(Task data Opens)
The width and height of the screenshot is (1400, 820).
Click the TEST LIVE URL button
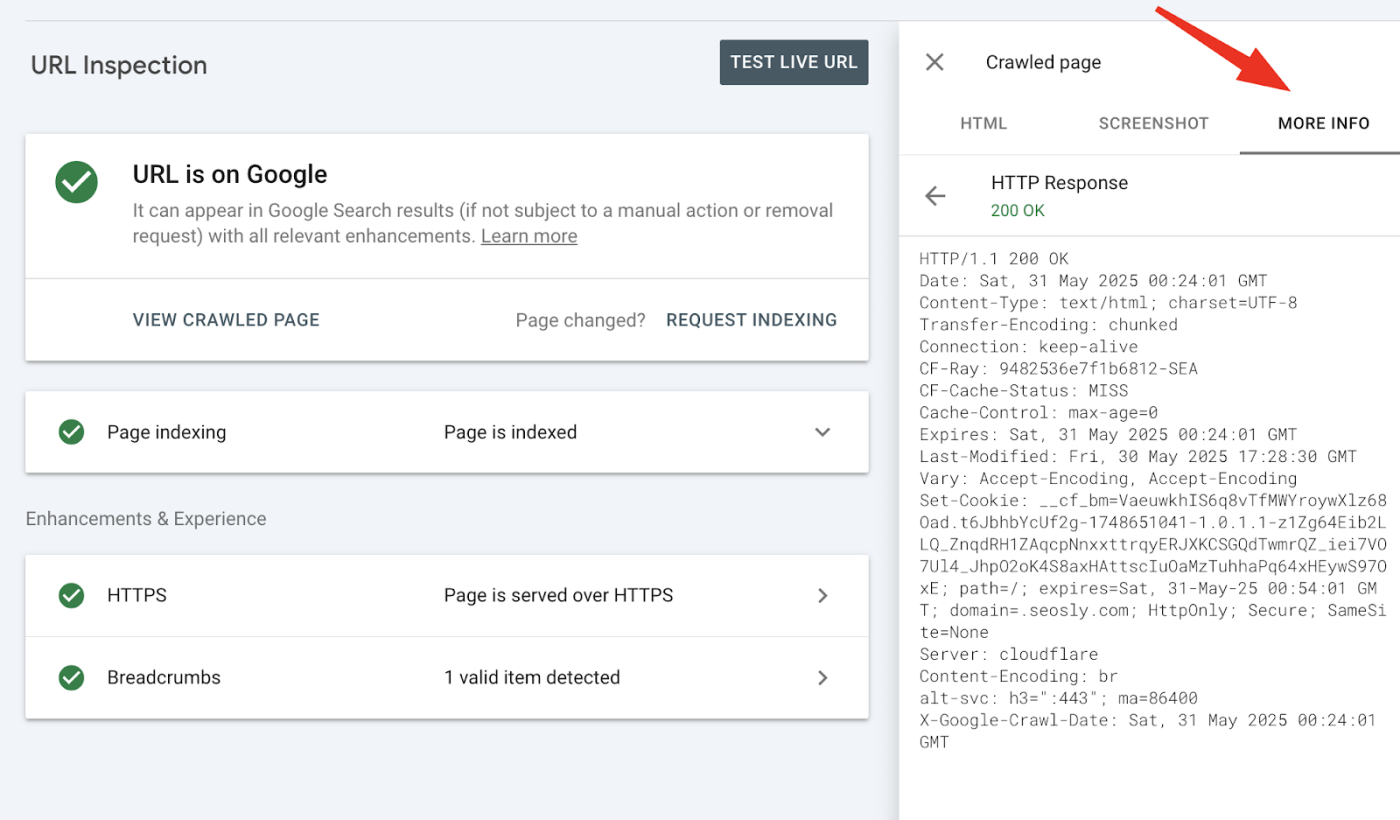point(794,62)
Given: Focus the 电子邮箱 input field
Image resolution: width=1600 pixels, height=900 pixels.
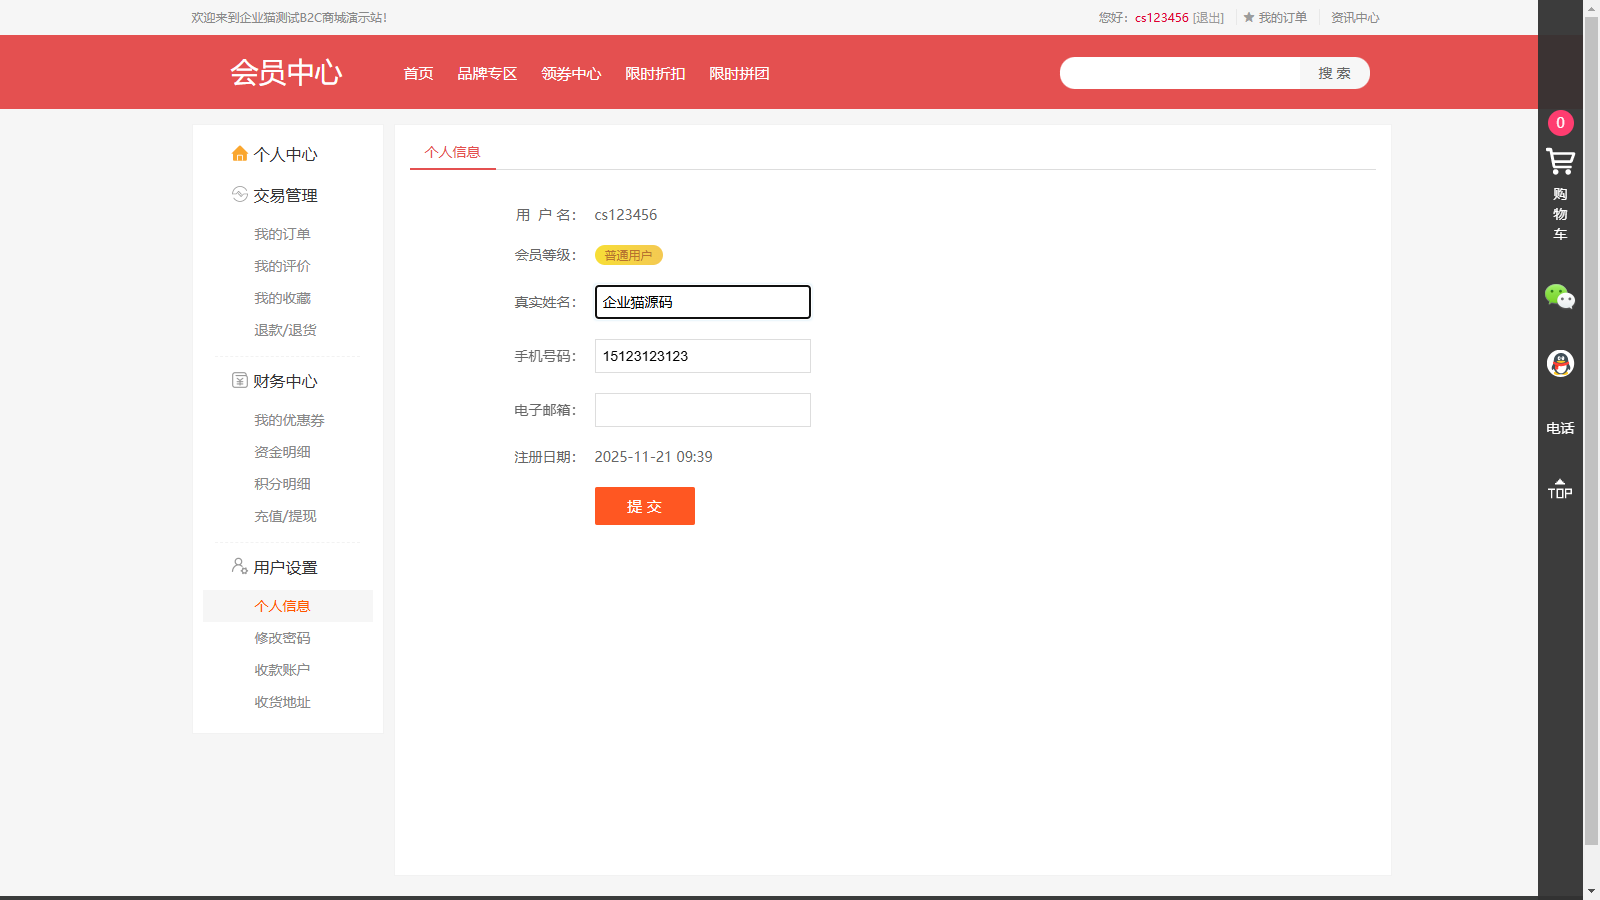Looking at the screenshot, I should click(x=702, y=410).
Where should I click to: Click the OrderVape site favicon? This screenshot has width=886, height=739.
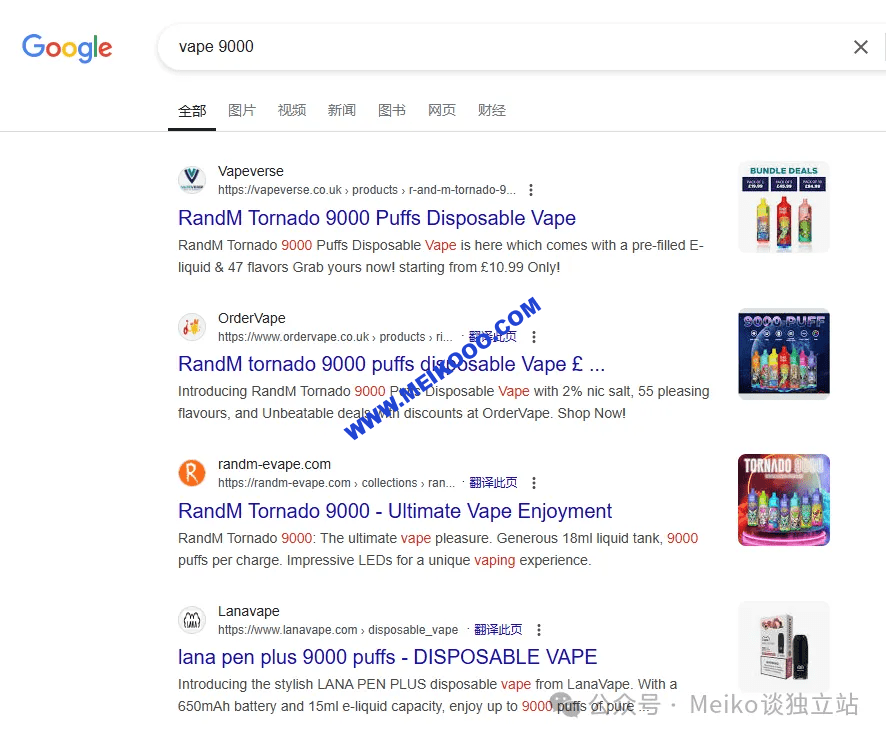[x=192, y=327]
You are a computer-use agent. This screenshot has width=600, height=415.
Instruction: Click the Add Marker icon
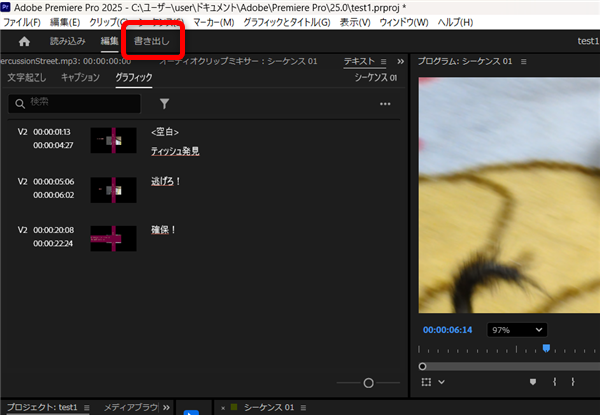pyautogui.click(x=532, y=381)
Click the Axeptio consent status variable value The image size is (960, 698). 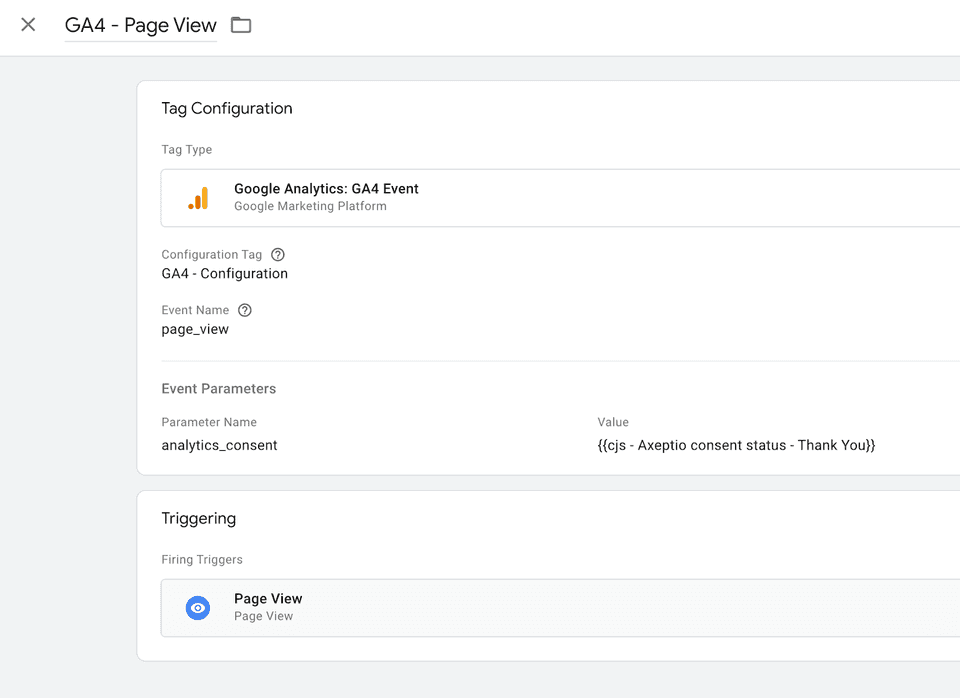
(Task data Closes)
_Exercise requirements:_
The records above should be copied word for word, with the pictures left out.

_Solution below:_
The width and height of the screenshot is (1400, 820).
Click the TEST LIVE URL button
point(794,62)
Given: Focus the 电子邮箱 input field
Image resolution: width=1600 pixels, height=900 pixels.
Looking at the screenshot, I should click(x=702, y=410).
Where should I click to: Click the OrderVape site favicon? This screenshot has width=886, height=739.
[x=192, y=327]
You are a computer-use agent. This screenshot has width=600, height=415.
Instruction: Click the Add Marker icon
pyautogui.click(x=532, y=381)
Click the Axeptio consent status variable value The image size is (960, 698). 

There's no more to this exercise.